Patrícia Azevedo da Silva

Lisboa (1977). Antropóloga, trabalha sobre a dádiva e a ideia de reciprocidade a partir da óptica do amor - a sua tese de doutoramento, “Pão é Amor Entre Estranhos”, a terminar, aborda a ideia do alimento enquanto linguagem&afecto, a partir do trabalho de campo realizado em São Paulo. Na sua dissertação de mestrado, “Para lá do prejuízo”, cruzou os temas de género, colonialismo e performance com a análise das narrativas de mulheres brasileiras a viver em Lisboa. Trabalhou em quase todas as produtoras de cinema de Lisboa e foi aí que descobriu a importância da repetição.
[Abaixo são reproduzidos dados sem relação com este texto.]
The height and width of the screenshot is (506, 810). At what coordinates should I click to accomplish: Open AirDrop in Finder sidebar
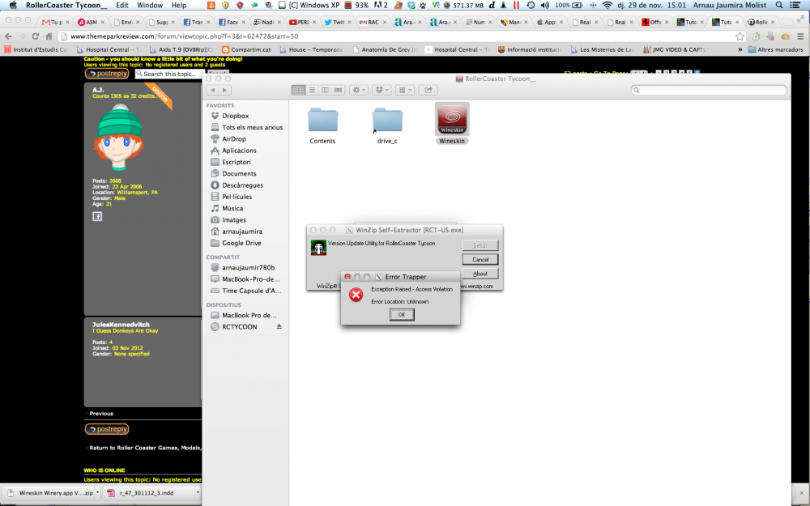click(233, 139)
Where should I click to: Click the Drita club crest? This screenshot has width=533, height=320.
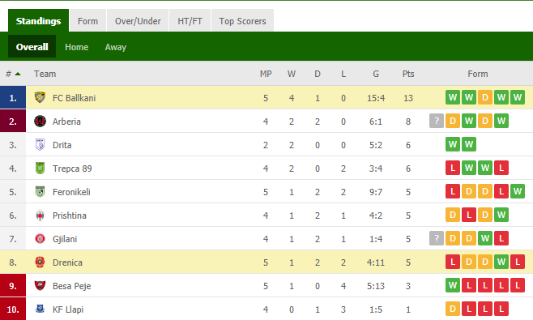(x=40, y=144)
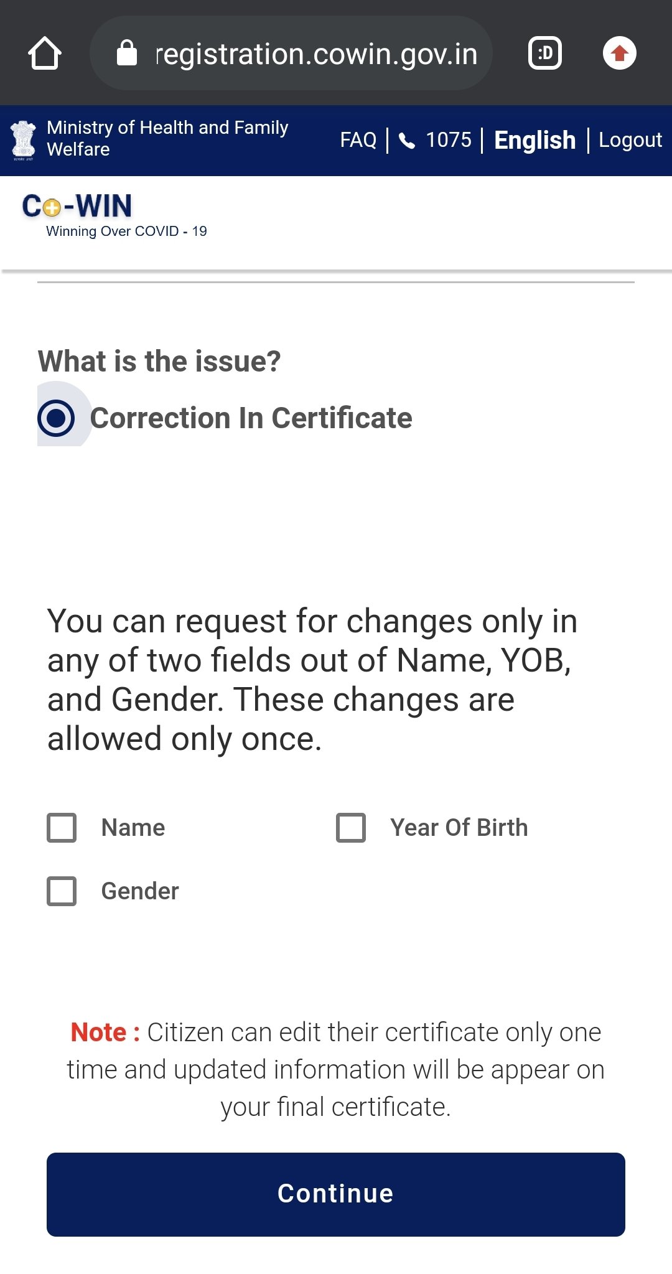Open the English language selector
This screenshot has width=672, height=1274.
(534, 140)
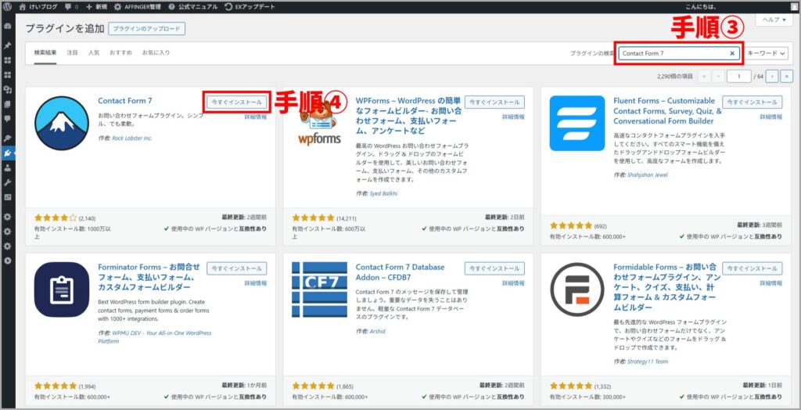The width and height of the screenshot is (801, 410).
Task: Switch to the 人気 tab
Action: coord(94,52)
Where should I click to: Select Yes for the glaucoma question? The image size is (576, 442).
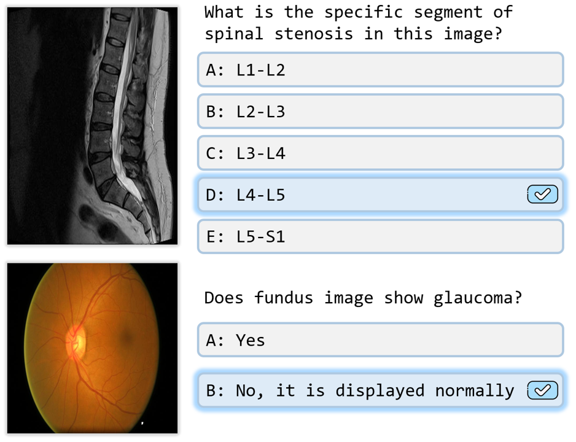(x=380, y=340)
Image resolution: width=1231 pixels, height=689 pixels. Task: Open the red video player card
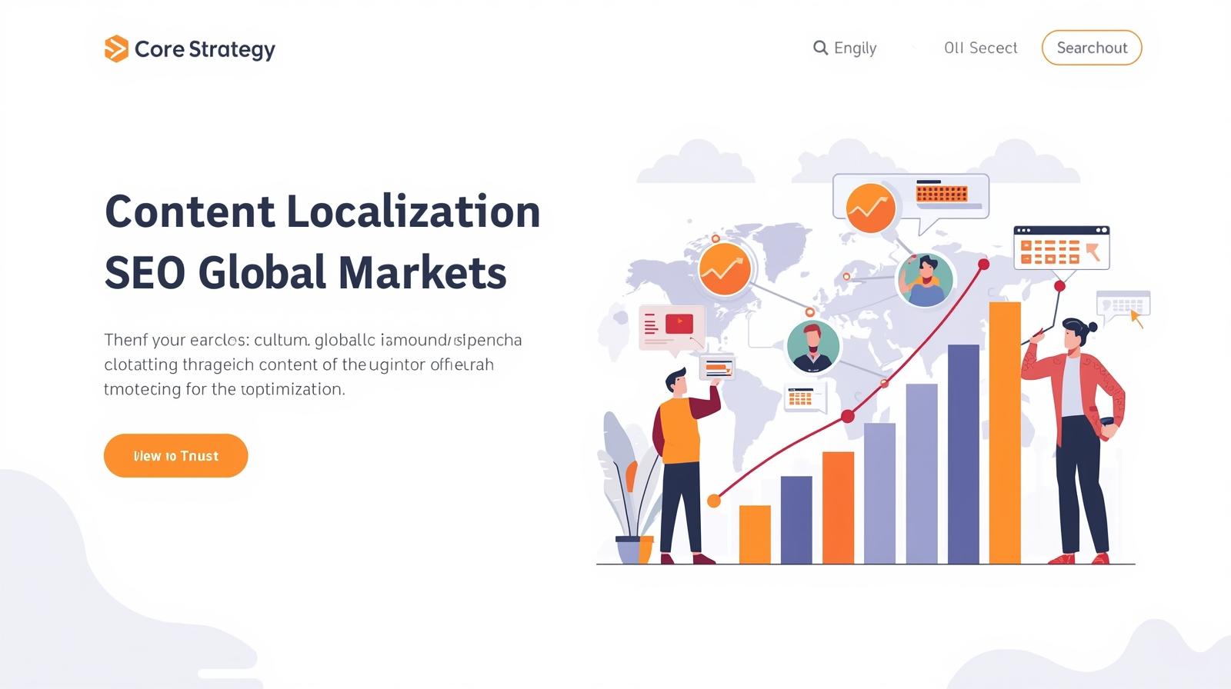[672, 325]
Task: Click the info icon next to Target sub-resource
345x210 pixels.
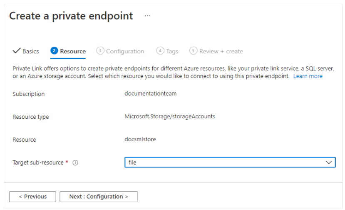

Através da colaboração com estruturas de outras áreas, foi ganhando outras relações com outras ideias de teatro e, actualmente, tenta fazer o mesmo com a dança e com as artes plásticas.

Cresceu em Queluz, Monte Abraão, e a ideia de periferia e subúrbio está presente em tudo o que faz, pela via da marginalidade e pela forma encantada como aprecia pracetas. Escreve e traduz, ou seja, as palavras são a sua jam. É activista e mãe de dois (feels like many).